Requirement
Reproduce each of the records below word for word, line by line, without changing anything.

Data supplied

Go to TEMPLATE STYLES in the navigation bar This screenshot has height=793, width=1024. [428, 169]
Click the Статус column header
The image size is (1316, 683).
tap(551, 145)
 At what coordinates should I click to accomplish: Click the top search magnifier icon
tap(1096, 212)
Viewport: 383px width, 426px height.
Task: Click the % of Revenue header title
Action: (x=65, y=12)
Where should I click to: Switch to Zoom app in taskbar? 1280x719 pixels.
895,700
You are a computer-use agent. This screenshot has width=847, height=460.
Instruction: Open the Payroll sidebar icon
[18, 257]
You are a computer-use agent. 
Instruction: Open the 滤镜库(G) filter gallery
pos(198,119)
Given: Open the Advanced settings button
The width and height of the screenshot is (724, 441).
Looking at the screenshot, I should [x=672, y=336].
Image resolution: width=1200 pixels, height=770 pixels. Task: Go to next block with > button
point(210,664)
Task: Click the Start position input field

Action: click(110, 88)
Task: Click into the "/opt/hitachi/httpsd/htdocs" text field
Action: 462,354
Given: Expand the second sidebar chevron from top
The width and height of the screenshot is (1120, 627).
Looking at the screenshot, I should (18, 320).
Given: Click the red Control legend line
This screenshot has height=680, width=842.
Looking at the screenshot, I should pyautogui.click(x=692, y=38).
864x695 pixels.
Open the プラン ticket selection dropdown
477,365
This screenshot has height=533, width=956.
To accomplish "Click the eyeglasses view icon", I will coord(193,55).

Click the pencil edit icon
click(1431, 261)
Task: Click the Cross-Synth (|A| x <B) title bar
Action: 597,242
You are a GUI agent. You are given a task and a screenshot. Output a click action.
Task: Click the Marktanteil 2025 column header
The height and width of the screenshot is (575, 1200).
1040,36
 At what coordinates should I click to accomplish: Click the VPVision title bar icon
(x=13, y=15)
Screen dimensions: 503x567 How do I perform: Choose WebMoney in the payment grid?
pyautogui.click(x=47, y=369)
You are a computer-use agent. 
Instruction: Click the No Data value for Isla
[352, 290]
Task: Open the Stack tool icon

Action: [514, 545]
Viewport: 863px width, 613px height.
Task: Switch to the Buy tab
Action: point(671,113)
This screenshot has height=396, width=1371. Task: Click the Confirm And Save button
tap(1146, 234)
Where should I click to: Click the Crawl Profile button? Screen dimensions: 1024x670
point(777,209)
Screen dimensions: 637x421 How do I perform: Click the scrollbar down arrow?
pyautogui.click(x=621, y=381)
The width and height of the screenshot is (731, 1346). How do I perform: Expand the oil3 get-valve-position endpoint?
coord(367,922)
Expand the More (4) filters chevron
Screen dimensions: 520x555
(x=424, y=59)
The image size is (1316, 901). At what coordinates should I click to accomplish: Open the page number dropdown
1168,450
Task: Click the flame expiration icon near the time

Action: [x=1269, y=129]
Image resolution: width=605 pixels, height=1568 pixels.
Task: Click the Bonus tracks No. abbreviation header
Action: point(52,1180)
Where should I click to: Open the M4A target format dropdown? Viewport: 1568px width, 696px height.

Correct output
Go to TEMPLATE STYLES in the navigation bar This screenshot has height=793, width=1024. [428, 169]
Click the Статус column header
The image size is (1316, 683).
tap(551, 145)
 At what coordinates should I click to accomplish: Click the top search magnifier icon
tap(1096, 212)
Viewport: 383px width, 426px height.
Task: Click the % of Revenue header title
Action: (x=65, y=12)
Where should I click to: Switch to Zoom app in taskbar? 1280x719 pixels.
895,700
You are a computer-use agent. This screenshot has width=847, height=460.
Instruction: Open the Payroll sidebar icon
[18, 257]
You are a computer-use agent. 
Instruction: Open the 滤镜库(G) filter gallery
pos(198,119)
Given: Open the Advanced settings button
The width and height of the screenshot is (724, 441).
Looking at the screenshot, I should [x=672, y=336].
Image resolution: width=1200 pixels, height=770 pixels. Task: Go to next block with > button
point(210,664)
Task: Click the Start position input field

Action: click(110, 88)
Task: Click into the "/opt/hitachi/httpsd/htdocs" text field
Action: 462,354
Given: Expand the second sidebar chevron from top
The width and height of the screenshot is (1120, 627).
Looking at the screenshot, I should (18, 320).
Given: Click the red Control legend line
This screenshot has height=680, width=842.
Looking at the screenshot, I should pyautogui.click(x=692, y=38).
864x695 pixels.
Open the プラン ticket selection dropdown
477,365
This screenshot has height=533, width=956.
To accomplish "Click the eyeglasses view icon", I will coord(193,55).

Click the pencil edit icon
click(1431, 261)
Task: Click the Cross-Synth (|A| x <B) title bar
Action: 597,242
You are a GUI agent. You are given a task and a screenshot. Output a click action.
Task: Click the Marktanteil 2025 column header
The height and width of the screenshot is (575, 1200).
1040,36
 At what coordinates should I click to accomplish: Click the VPVision title bar icon
(x=13, y=15)
Screen dimensions: 503x567 How do I perform: Choose WebMoney in the payment grid?
pyautogui.click(x=47, y=369)
You are a computer-use agent. 
Instruction: Click the No Data value for Isla
[352, 290]
Task: Open the Stack tool icon

Action: [514, 545]
Viewport: 863px width, 613px height.
Task: Switch to the Buy tab
Action: point(671,113)
This screenshot has height=396, width=1371. Task: Click the Confirm And Save button
tap(1146, 234)
Where should I click to: Click the Crawl Profile button? Screen dimensions: 1024x670
point(777,209)
Screen dimensions: 637x421 How do I perform: Click the scrollbar down arrow?
pyautogui.click(x=621, y=381)
The width and height of the screenshot is (731, 1346). How do I perform: Expand the oil3 get-valve-position endpoint?
coord(367,922)
Expand the More (4) filters chevron
Screen dimensions: 520x555
(x=424, y=59)
The image size is (1316, 901). At what coordinates should I click to accomplish: Open the page number dropdown
1168,450
Task: Click the flame expiration icon near the time

Action: [x=1269, y=129]
Image resolution: width=605 pixels, height=1568 pixels.
Task: Click the Bonus tracks No. abbreviation header
Action: point(52,1180)
Where should I click to: Open the M4A target format dropdown? Viewport: 1568px width, 696px height.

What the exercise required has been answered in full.